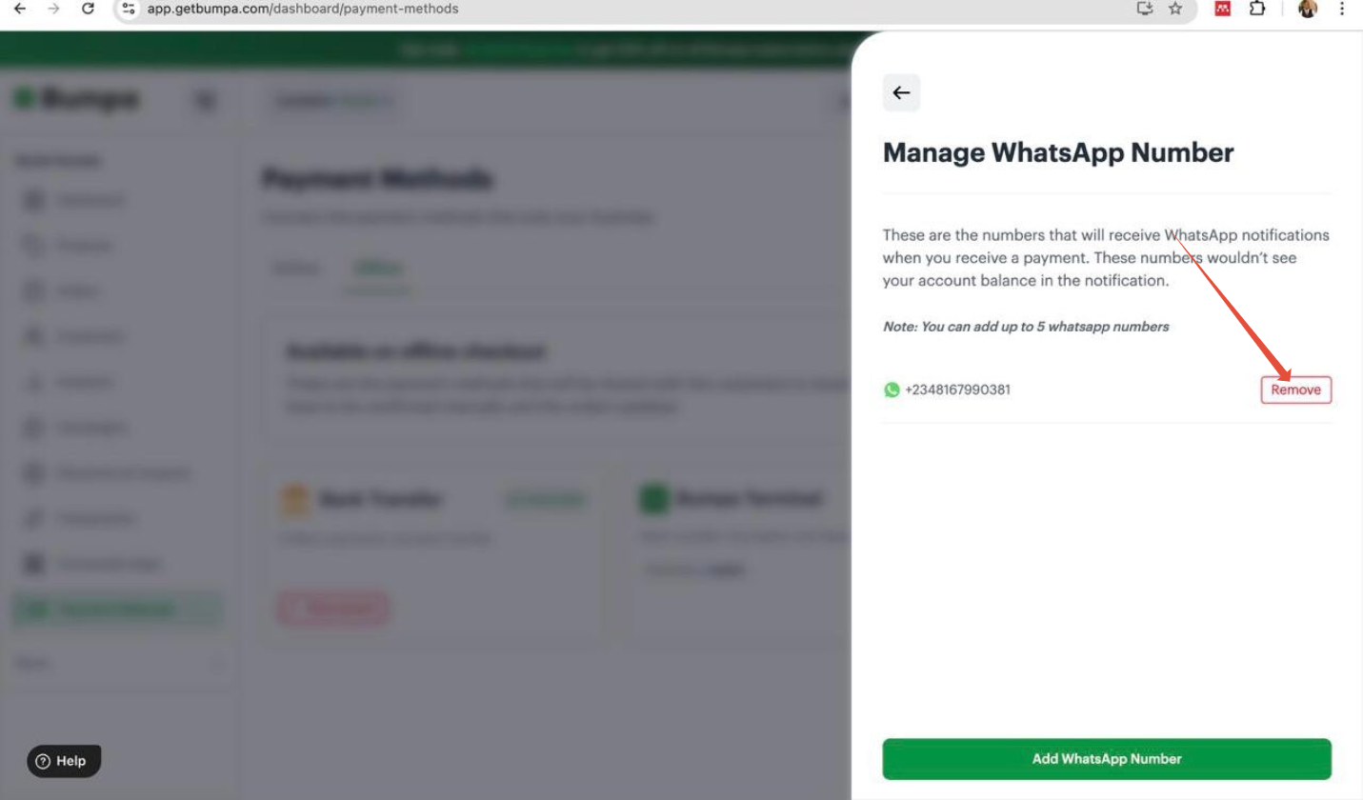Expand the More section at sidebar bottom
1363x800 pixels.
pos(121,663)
────────────────────
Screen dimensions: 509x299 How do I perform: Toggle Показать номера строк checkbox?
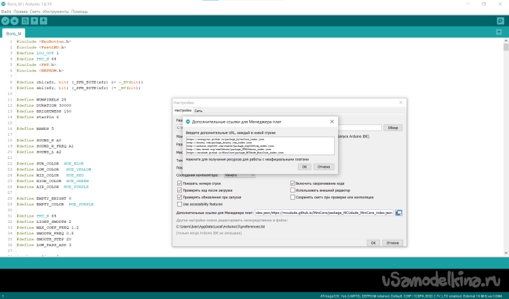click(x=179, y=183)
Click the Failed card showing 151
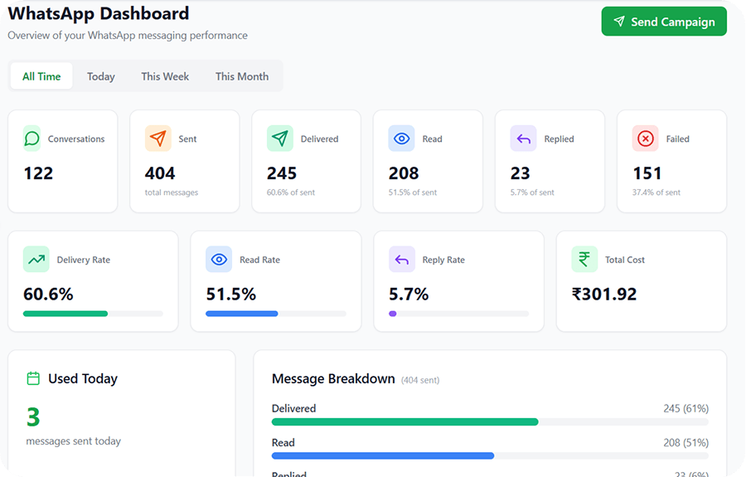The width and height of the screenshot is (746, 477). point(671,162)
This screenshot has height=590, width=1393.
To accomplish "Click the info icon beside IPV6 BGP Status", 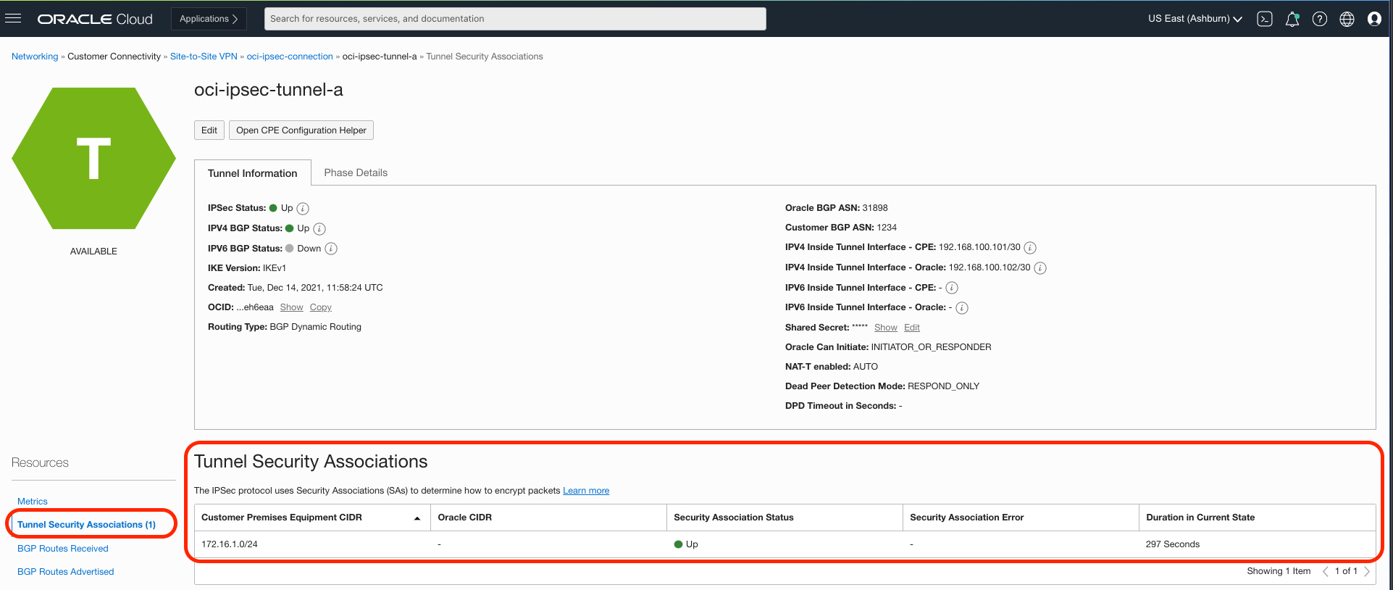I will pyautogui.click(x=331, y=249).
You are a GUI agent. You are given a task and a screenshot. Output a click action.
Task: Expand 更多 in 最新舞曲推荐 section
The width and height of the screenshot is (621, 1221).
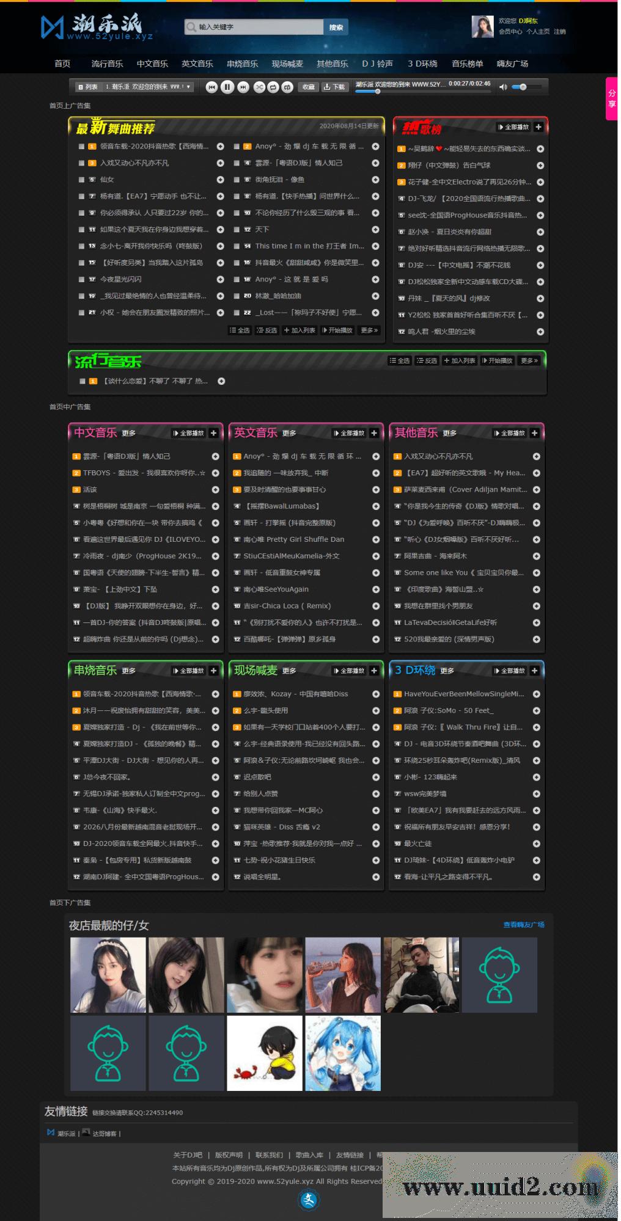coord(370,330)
────────────────────
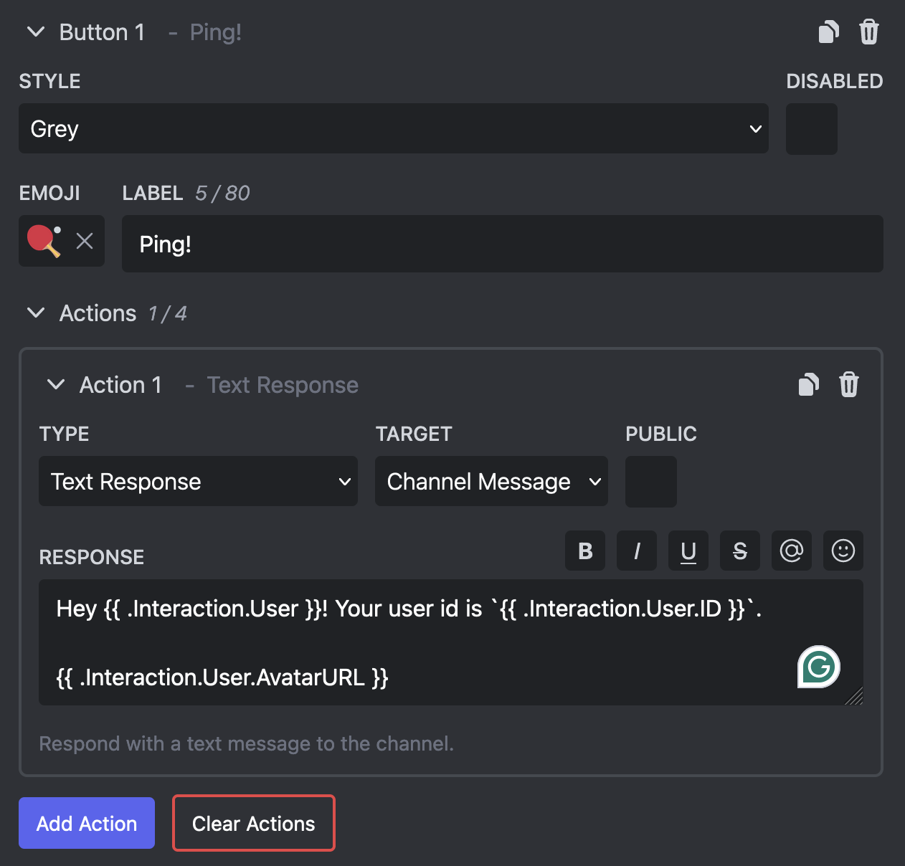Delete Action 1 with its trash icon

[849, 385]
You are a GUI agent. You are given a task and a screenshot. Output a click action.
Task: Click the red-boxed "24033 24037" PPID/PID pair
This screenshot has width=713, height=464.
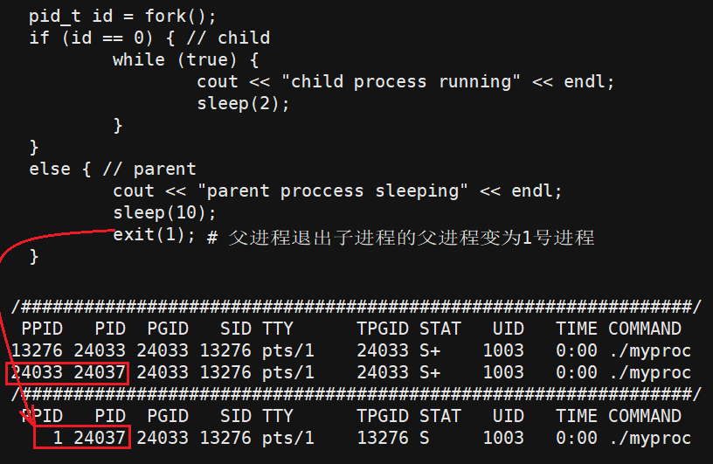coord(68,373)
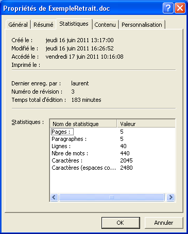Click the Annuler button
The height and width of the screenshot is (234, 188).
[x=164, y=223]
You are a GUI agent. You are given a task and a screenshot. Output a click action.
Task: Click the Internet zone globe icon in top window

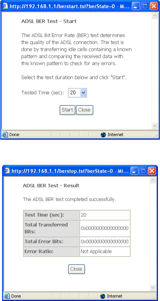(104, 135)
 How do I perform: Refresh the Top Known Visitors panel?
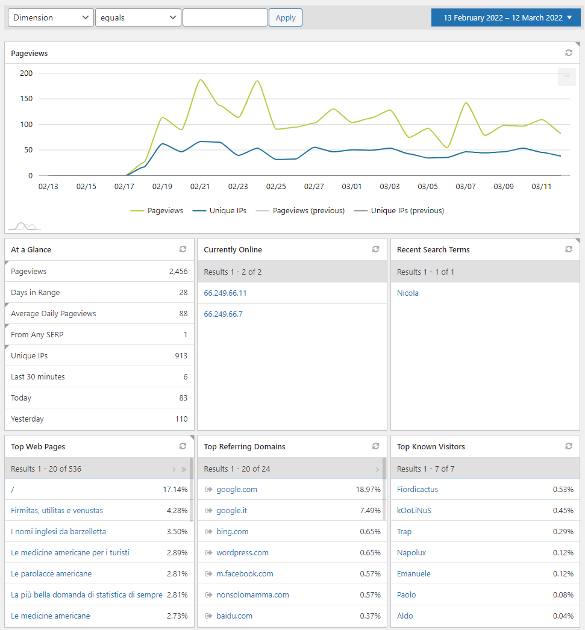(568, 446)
────────────────────
• _Activity_
Look above for the line with "Screen dimensions: 509x299" and copy exactly from it through the line with "This screenshot has height=590, width=1393.", both included. Omit the pictures.

• _Result of this task_
Screen dimensions: 509x299 How do I perform: Toggle Показать номера строк checkbox?
click(x=179, y=183)
Click the Failed card showing 151
The width and height of the screenshot is (746, 477). point(671,162)
This screenshot has height=590, width=1393.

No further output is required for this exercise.